The defendants appealed against their convictions after admission of secret tape recordings made by the police in breach, said the defendants of the 2000 Act and unlawful. The recordings had been in the police van. The Crown said that this was not a private vehicle, and not intrusive surveillance under the 2000 Act.
Held: Whilst there may be justification for treating a police or prison cell as private that could not be extended to a police van. It was not a private space.
The judge had found that in view of the continuing danger to the untraced victim of the kidnapping, the authorisation for the recording was proportionate. That decision was correct, and there was no breach of the defendants’ article 6 rights.
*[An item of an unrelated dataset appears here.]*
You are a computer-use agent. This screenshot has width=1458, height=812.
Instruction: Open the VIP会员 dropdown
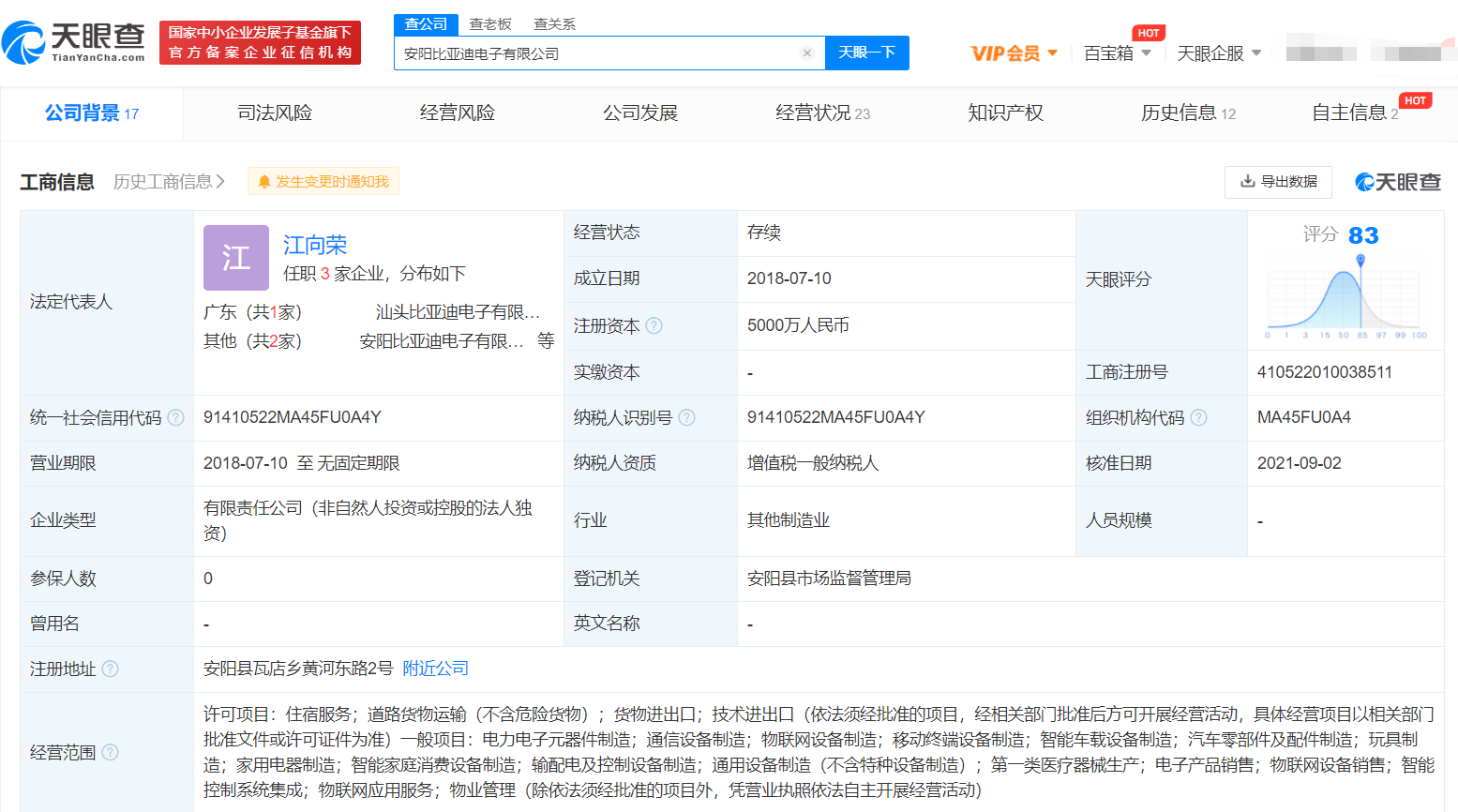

Sir John Thomas P QBD, Swift, MacDuff JJ
[2013] EWCA Crim 261, [2013] WLR(D) 98, [2013] HRLR 19, [2013] Crim LR 765, [2013] 2 Cr App R 2, [2013] 1 WLR 3121
Bailii, WLRD
Regulation of Investigatory Powers Act 2000, European Convention on Human Rights 6(3)(b), Police and Criminal Evidence Act 1984 78
England and Wales
Citing:
Cited – Mason, Wood, McClelland, Tierney v Regina CACD 13-Feb-2002
The appellants appealed their convictions on two grounds. First the judge who had heard the case was an acquaintance of the chief constable of the investigating force, and second evidence had been admitted of tape recordings of non-privileged . .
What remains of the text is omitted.